One of my very first poker memories occurred in high school. One day we were playing at my house with a small group of friends, but unfortunately I had to go to work at the small local movie theater. If I quit, the game was going to stop. So my buddies went to the movies and we played poker upstairs in the projectionist booth during the movie (it was a small theater with only me and one concession girl working). To our surprise, my boss decided to show up unannounced. The concessionist warned us, and as my boss was walking up one side of the stairs, my friends were running down the other side of stairs! When you are truly passionate about something, road blocks become simple detours and nothing will get in your way.

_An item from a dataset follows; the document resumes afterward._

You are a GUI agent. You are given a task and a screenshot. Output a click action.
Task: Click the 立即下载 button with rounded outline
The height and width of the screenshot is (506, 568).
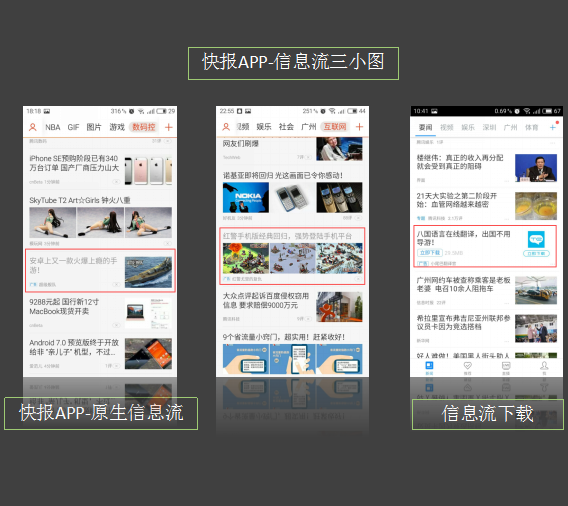(536, 254)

Flash forward about 10 years later in 1998 and I played my first poker tournament while living in Costa Rica. I was immediately hooked and started playing 2-3 times a week. The big highlight was winning my first “big” tournament at Humberto Brenes’s Texas Holdem Club. I say big because at the time, 30-40 players and a $2,000 payday was quite big for me. I remember coming home that night and not being able to fall asleep for hours with all the adrenaline rushing through my veins.

Then, in 2000, my company transferred me to Argentina which didn’t have any live poker at the time. I was crushed. I had the bug and no place to play…until a friend told me about online poker. I made my first deposit and the rest is history. I would come home from work and would literally have my tie off and shirt unbuttoned as I entered the front door to dash to my computer and start playing online.

This passion eventually led me to quit my job and my wife and I moved to New Zealand in 2001 while I paid our bills playing online poker. Poker was now my livelihood as I became one of the first “pioneers” as an online poker professional. My wife and I loved New Zealand, but my biggest poker memory there was winning the 2002 New Zealand Poker Championships. The adrenaline rush when you win a poker tournament is like no other. With my wife by my side and a large crowd looking on, winning that tournament made me feel like I had arrived. I was a player! I was such a player, that my head gave me this crazy idea to try and write a poker book!

My wife really had thought I lost my mind. Between 2002 and 2003 I spent hour upon hour writing down everything I had learned about limit Hold’em. Any author can tell you, when you get a copy of your first book there is a tremendous sense of pride. Little did I know how successful that little book would become.

We moved back to the US in 2003 and poker was booming. Moneymaker became the WSOP champ and the World Poker Tour had launched. In 2004, I was fortunate to win a seat to the main event. I was going to play with the big boys! I remember my first battle with someone I had heard of, Andy Bloch. I attacked him on a semi-bluff, only to be called, and then hit my draw on the river. He stared me down for what seemed like hours before making the call and paying me off. I had beaten a name pro in the biggest tournament on the planet!

A few days later I had finished 33rd. I appeared on TV, having played with both Mike Matusow and Greg Raymer at the same table. I got to relive my AA bad beat to Al Krux’s TT over and over again as ESPN broadcast my face of despair hundreds and hundreds of times over the following months. Oh the game of poker – so much fun and yet so brutal! I would have knocked Al Krux out, yet he survived and made the final table. How many times have I asked what if? But that is what being a poker player is all about.

As live poker grew, so did online poker. Winning my first major online tournament was such an amazing, incredible feeling. To think you could turn $200 into $132,000 was unthinkable just a few years earlier when Moneymaker started the boom. Then a year later, I won a tournament with 10,000 entrants! This game that I have loved since high school was now not only America’s game, but the world’s game and passion.

I truly love this game – the excitement, the adrenaline, the challenge, and even the bad beats. But the thing I love the most is the wonderful people I have met through poker. Running the Forum on my website has been a true joy. Poker brought us together, but it is truly a community where friendships are bonded. It’s great to take a trip to Vegas and then be invited into a friend’s home that I met through my Forum.

Poker is a great game but at the same time can be a grind. Take a few moments to reflect on all of your favorite poker memories. Try to remember the feeling you had winning your first big pot or first big tournament. Remember that wonderful rush where everything went your way. Rekindle that passion for the game you fell in love with. After all, at the end of the day, poker is just a game.